Lumiera
The new emerging NLE for GNU/Linux

Oct 11, 2023 on #lumiera 20:00 - 22:00 UTC

Participants

  • ichthyo

  • benny

Summary written by Ichthyo


Development Summary

Ichthyo summarises the progress regarding the »Playback Vertical Slice«.

  • the design now favours active workers and a passive pool

  • the Scheduler now features two layers and provides also some support for dependency management

  • there is a direct collaboration between workers and the Scheduler Layer-2

  • thus the Scheduler takes on some aspects of work management, in collaboration with the workers

As a follow-up, the state of the C++ concurrency framework was investigated and compared with the features provided by some of our own “homegrown” support library. A lot of modern concurrency support facilities are meanwhile provided by the standard library of the language, and so we can abandon some of our old solutions to favour a modern approach. This investigation led to a complete rework of our thread-wrapper. Previously we had to implement a lot of our threading support ourselves, based on POSIX threading. The same feature set can now be achieved by delegating to std::thread from the C++14 language standard. Design analysis showed however that the application can still benefit from using a custom adaptation layer on top, especially for uniform error handling and to support lifecycle management of components executed concurrently. This allows especially to simplify some load tests performed as part of the Lumiera test-suite.

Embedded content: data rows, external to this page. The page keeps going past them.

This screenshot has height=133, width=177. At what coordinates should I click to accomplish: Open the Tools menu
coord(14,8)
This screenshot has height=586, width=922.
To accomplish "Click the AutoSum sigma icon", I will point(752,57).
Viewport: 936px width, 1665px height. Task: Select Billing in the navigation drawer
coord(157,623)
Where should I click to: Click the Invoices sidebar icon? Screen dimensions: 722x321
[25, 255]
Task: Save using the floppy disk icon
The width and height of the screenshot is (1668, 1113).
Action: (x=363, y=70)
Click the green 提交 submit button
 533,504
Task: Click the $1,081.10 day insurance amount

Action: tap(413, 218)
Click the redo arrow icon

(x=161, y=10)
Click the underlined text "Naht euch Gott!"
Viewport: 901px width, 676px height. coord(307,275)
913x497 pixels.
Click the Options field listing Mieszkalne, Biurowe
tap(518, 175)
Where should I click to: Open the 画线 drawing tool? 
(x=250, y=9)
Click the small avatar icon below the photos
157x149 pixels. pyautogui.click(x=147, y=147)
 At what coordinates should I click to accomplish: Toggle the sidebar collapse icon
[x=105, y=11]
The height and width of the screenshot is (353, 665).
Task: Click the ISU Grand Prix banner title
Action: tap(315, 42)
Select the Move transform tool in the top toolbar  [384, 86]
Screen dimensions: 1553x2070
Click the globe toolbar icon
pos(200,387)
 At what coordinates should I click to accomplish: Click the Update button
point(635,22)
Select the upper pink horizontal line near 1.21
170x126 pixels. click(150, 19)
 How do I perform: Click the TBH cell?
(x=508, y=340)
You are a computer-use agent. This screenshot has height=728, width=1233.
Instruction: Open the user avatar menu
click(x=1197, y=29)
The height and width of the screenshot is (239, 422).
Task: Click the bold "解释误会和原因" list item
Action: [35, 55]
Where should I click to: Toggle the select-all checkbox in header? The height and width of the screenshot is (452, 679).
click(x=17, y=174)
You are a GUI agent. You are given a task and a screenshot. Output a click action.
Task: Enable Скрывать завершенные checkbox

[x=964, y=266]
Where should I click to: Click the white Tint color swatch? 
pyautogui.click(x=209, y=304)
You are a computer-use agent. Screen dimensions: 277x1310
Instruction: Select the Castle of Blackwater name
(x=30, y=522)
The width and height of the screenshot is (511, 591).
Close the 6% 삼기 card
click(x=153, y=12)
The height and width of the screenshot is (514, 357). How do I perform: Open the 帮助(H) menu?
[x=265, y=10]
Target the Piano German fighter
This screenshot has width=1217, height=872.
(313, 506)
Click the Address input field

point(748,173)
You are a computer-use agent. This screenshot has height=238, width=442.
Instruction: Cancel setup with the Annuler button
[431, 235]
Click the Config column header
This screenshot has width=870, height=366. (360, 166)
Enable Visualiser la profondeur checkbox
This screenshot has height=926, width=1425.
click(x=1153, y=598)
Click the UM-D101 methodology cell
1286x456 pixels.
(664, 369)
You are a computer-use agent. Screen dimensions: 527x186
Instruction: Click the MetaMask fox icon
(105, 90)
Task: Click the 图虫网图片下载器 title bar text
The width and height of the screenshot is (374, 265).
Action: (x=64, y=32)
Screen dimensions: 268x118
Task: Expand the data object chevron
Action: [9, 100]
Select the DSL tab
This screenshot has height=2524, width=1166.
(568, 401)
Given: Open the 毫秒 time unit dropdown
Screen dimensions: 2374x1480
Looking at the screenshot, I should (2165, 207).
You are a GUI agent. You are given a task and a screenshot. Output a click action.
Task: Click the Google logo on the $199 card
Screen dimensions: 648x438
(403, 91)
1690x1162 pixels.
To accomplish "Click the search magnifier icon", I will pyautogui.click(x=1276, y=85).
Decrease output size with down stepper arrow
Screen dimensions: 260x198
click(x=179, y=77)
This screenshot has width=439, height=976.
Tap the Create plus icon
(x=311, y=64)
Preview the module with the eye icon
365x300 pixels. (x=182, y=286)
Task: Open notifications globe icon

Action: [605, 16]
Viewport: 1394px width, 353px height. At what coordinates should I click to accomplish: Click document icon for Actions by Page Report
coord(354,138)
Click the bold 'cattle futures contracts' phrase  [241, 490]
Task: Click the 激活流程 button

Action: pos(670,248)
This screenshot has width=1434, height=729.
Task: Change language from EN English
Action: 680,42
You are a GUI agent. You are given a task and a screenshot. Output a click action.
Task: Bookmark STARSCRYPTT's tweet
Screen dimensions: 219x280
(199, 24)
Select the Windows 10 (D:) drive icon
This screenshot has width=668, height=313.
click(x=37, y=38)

Extended discussion ensued regarding the modern concurrency primitives (Atomics, Future+Promise, Coroutines), and their relation to the established long-standing solutions (Mutex, Condition Var). There is no single “best” solution, and each of these techniques to manage concurrency presents the developer with an unique set of benefits and trade-offs.

For Lumiera it is important to assess the right order of magnitude regarding the precision of timings. The duration of one video frame at 25fps is 40ms, which implies that the scheduler must be reliable with its timings in the order of magnitude of 1ms. Thus it is desirable that the internal overhead is kept below 100µs. This goal is not difficult to achieve; it suffices to pay some attention to aspects of performance. To place this into context, single instructions in a modern CPU operate at the nanoseconds level.

Compiler and Platform upgrades

Most of everyday development is done currently with GCC-8, which is rather dated already. Compilation with GCC-12 has been attempted recently, and did not turn up any serious problems. Two minor bugs could be fixed. With the planned system upgrade on Ichthyo’s developer PC most notably the build system Scons now uses Python-3. The necessary adjustments are mostly repetitive, and were committed by Benny to a Git branch. Previously, the Lumiera build system used a ready-made plug-in to start Doxygen. This code does not work any more with Python-3, but a replacement solution was identified, which still needs to be integrated.


Next meeting

The next meeting will be Wednesday Nov 8, 20:00 UTC. You are welcome to join.